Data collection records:
════════════════════

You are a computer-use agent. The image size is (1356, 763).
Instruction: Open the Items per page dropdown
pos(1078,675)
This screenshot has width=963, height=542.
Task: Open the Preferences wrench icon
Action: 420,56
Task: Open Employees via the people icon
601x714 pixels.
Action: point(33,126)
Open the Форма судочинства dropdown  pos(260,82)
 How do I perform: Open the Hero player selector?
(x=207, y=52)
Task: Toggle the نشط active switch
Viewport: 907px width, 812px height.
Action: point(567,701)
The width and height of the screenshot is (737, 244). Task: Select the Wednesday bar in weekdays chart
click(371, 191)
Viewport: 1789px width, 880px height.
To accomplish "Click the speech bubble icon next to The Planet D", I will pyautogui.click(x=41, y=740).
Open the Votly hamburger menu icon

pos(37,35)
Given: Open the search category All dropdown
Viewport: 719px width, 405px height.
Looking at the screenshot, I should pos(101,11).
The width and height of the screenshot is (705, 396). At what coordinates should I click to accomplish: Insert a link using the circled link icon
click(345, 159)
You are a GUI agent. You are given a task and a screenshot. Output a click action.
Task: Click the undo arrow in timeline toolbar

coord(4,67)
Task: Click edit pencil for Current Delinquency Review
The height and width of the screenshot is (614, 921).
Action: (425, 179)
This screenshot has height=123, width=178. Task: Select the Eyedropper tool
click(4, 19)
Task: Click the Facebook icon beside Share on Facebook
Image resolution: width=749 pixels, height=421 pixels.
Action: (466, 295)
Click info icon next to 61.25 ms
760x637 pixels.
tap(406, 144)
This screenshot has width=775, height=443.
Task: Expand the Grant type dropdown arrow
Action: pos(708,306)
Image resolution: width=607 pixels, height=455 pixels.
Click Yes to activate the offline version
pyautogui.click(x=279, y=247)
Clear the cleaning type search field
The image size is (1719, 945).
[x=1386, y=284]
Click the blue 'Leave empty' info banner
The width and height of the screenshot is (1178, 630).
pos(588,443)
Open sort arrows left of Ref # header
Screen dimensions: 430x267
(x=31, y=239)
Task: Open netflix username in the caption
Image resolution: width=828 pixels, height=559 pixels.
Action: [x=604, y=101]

════════════════════

**PROBLEM DESCRIPTION:** Update the listing above so that every "Viewport" becomes "Screen size", and leave everything else unchanged.

**TASK RESPONSE:**
You are a computer-use agent. The image size is (1356, 763).
Instruction: Open the Items per page dropdown
pos(1078,675)
This screenshot has width=963, height=542.
Task: Open the Preferences wrench icon
Action: 420,56
Task: Open Employees via the people icon
601x714 pixels.
Action: point(33,126)
Open the Форма судочинства dropdown  pos(260,82)
 How do I perform: Open the Hero player selector?
(x=207, y=52)
Task: Toggle the نشط active switch
Screen size: 907px width, 812px height.
Action: point(567,701)
The width and height of the screenshot is (737, 244). Task: Select the Wednesday bar in weekdays chart
click(371, 191)
Screen size: 1789px width, 880px height.
To accomplish "Click the speech bubble icon next to The Planet D", I will pyautogui.click(x=41, y=740).
Open the Votly hamburger menu icon

pos(37,35)
Given: Open the search category All dropdown
Screen size: 719px width, 405px height.
Looking at the screenshot, I should pos(101,11).
The width and height of the screenshot is (705, 396). At what coordinates should I click to accomplish: Insert a link using the circled link icon
click(345, 159)
You are a GUI agent. You are given a task and a screenshot. Output a click action.
Task: Click the undo arrow in timeline toolbar

coord(4,67)
Task: Click edit pencil for Current Delinquency Review
The height and width of the screenshot is (614, 921).
Action: (425, 179)
This screenshot has height=123, width=178. Task: Select the Eyedropper tool
click(4, 19)
Task: Click the Facebook icon beside Share on Facebook
Image resolution: width=749 pixels, height=421 pixels.
Action: (466, 295)
Click info icon next to 61.25 ms
760x637 pixels.
tap(406, 144)
This screenshot has width=775, height=443.
Task: Expand the Grant type dropdown arrow
Action: pos(708,306)
Image resolution: width=607 pixels, height=455 pixels.
Click Yes to activate the offline version
pyautogui.click(x=279, y=247)
Clear the cleaning type search field
The image size is (1719, 945).
[x=1386, y=284]
Click the blue 'Leave empty' info banner
The width and height of the screenshot is (1178, 630).
pos(588,443)
Open sort arrows left of Ref # header
Screen dimensions: 430x267
(x=31, y=239)
Task: Open netflix username in the caption
Image resolution: width=828 pixels, height=559 pixels.
Action: [x=604, y=101]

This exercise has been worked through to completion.